# The problem
Reproduce the full set of records that follow, exactly as shown.

[Extracted entries — start]

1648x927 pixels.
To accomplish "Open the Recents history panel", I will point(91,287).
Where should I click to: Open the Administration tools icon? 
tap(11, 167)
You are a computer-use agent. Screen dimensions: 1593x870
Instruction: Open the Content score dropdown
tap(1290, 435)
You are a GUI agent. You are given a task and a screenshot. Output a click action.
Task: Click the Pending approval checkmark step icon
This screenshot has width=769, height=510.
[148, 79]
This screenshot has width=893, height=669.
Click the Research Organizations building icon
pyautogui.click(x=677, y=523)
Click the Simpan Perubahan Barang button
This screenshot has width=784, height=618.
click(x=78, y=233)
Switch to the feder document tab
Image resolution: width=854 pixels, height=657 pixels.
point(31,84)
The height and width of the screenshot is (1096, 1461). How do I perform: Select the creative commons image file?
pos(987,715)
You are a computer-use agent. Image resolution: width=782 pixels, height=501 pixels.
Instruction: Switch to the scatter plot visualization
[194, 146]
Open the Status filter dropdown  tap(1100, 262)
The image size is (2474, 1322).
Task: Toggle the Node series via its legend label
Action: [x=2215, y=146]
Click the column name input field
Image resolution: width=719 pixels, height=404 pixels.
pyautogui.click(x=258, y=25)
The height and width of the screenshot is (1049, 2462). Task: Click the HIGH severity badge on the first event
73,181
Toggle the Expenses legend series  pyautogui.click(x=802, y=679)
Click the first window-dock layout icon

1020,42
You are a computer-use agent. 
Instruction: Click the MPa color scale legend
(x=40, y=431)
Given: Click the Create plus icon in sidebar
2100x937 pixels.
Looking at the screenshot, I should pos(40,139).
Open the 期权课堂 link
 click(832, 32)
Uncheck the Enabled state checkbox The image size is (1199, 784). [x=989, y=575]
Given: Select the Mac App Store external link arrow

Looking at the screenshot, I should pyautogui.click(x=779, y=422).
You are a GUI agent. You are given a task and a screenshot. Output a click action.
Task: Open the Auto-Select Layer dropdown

[Extracted entries — finish]

# Response below
1648x927 pixels.
To accomplish "Open the Recents history panel", I will point(91,287).
Where should I click to: Open the Administration tools icon? 
tap(11, 167)
You are a computer-use agent. Screen dimensions: 1593x870
Instruction: Open the Content score dropdown
tap(1290, 435)
You are a GUI agent. You are given a task and a screenshot. Output a click action.
Task: Click the Pending approval checkmark step icon
This screenshot has width=769, height=510.
[148, 79]
This screenshot has width=893, height=669.
Click the Research Organizations building icon
pyautogui.click(x=677, y=523)
Click the Simpan Perubahan Barang button
This screenshot has width=784, height=618.
click(x=78, y=233)
Switch to the feder document tab
Image resolution: width=854 pixels, height=657 pixels.
point(31,84)
The height and width of the screenshot is (1096, 1461). How do I perform: Select the creative commons image file?
pos(987,715)
You are a computer-use agent. Image resolution: width=782 pixels, height=501 pixels.
Instruction: Switch to the scatter plot visualization
[194, 146]
Open the Status filter dropdown  tap(1100, 262)
The image size is (2474, 1322).
Task: Toggle the Node series via its legend label
Action: [x=2215, y=146]
Click the column name input field
Image resolution: width=719 pixels, height=404 pixels.
pyautogui.click(x=258, y=25)
The height and width of the screenshot is (1049, 2462). Task: Click the HIGH severity badge on the first event
73,181
Toggle the Expenses legend series  pyautogui.click(x=802, y=679)
Click the first window-dock layout icon

1020,42
You are a computer-use agent. 
Instruction: Click the MPa color scale legend
(x=40, y=431)
Given: Click the Create plus icon in sidebar
2100x937 pixels.
Looking at the screenshot, I should pos(40,139).
Open the 期权课堂 link
 click(832, 32)
Uncheck the Enabled state checkbox The image size is (1199, 784). [x=989, y=575]
Given: Select the Mac App Store external link arrow

Looking at the screenshot, I should pyautogui.click(x=779, y=422).
You are a GUI agent. You are given a task and a screenshot. Output a click action.
Task: Open the Auto-Select Layer dropdown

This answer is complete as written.